The UFO project may have been an offshoot of a prior contract with the CIA. In 1967 the CIA was doing business with McDonnell Douglas Company, and Project AQUILINE was to develop expendable unmanned aerial reconnaissance vehicles. According to CIA files, “Concentrated study was performed on a wide range of aerodynamic lift devices including balloons, ballistic glider, powered glider and helicopter types for this application. The powered glider was selected...” Aquiline was a small bird-like drone, test flown at Area 51.

From CIA files on Project AQUILINE

Meanwhile, McDonnell Douglas had a study project from 1967 to 1970 led by Dr. Robert M. Wood with the goal of duplicating the performance and propulsion reported in UFOs. Dr. Joseph M. Brown talked about working on the Advanced Propulsion Research Group in his 2004 book,
The Grand Unified Theory of Physics.

“Dr. Robert M. Wood (was) the deputy director of Research at Douglas Aircraft Company, in Santa Monica, California… Wood believed that unidentified flying objects (UFOs) were spacecraft built and manned by extra-terrestrials… Furthermore, he had great confidence in his ability. ‘If extraterrestrials can build a flying saucer, so can I.’”

Describing the team, Dr. Brown said,

“Dr. Darell B. Harmon, Jr… held beliefs about UFO’s similar to Dr. Wood... that UFO’s were powered by anti-gravity propulsion and I was researching gravity so he hired me in spite of my disbelief in extraterrestrials. Thus the Wood-Harmon-Brown team was formed to invent a new propulsion system… In addition to the mathematical physicist, Leon (A. Steinert), we hired an experimentalist Harvey Bjornlie, a retired Los Angeles, California police detective Paul Wilson, a UFO ‘buff” Stan Friedman, and a psychic Chan P. Thomas... Our budget was less than $100,000.00 per year."

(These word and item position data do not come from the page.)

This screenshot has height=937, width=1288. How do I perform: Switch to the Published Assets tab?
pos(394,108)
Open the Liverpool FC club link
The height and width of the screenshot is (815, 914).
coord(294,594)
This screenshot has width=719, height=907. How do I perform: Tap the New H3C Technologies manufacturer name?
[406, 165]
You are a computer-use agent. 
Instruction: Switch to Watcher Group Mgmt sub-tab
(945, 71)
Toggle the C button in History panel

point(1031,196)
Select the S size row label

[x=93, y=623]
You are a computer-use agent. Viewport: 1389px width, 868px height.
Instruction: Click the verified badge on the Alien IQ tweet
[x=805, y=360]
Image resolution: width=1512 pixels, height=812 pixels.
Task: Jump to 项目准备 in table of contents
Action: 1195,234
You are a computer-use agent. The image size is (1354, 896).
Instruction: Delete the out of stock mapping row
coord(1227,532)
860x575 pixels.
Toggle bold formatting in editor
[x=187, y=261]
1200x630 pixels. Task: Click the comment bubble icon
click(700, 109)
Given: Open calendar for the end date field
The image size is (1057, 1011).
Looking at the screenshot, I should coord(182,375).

Dr. Wood described the group’s origin in his article for the October 2008 issue of the MUFON Journal, "McDonnell Douglas studied UFOs in 1960s," saying, “we opened up an account with an insipid title (Advanced Concepts) and internally called it the BITBR project (for Boys In The Back Room).”  Wood said he managed a team saying he devoted only about 10% of his time to the project, “Only Brown, Thomas and Wilson were full time (and later, Friedman).” During its four years of operation and $500,000 expended, the group conducted research including everything from lab experiments to field studies, investigating haunted houses, ESP and interviewing UFO Contactees.

In BITBR’s 59-page “Advanced Vehicle Concepts Research” presentation, May 2, 1968, the team summarized the goals of the project for management and stated what they had achieved to date. Page 50 mentioned the goal of building a UFO-like spacecraft, a DFO, (possibly for Douglas Flying Object). 

“A DFO can be built within our scientific limits.” It also mentioned, “analysis and duplication of UFO data.” The presentation closed by asking for another year’s funding, and stated, “Bring in DoD at end of year if results warrant.”

The company hoped to build flying saucers for the US government. That almost happened. In a section near the end of Wood’s MUFON article he revealed:

"Covert Applications
The only contact with the government about the Project came towards the end of the spring of 1970 when there was interest expressed by one of the intelligence agencies. This resulted in a draft proposal to ‘mimic, imitate or duplicate the observables associated with UFOs.’ We called this potential opportunity Project Skylite, and prepared a good deal of technical information in anticipation of contract work. It never materialized with McDonnell Douglas to my knowledge."

MUFON UFO Journal, Oct. 2008

The footnote for the passage cited: "Wilson, P. ‘Charts Defining Parameters of Design.’ Six pages, dated June 2, 1970."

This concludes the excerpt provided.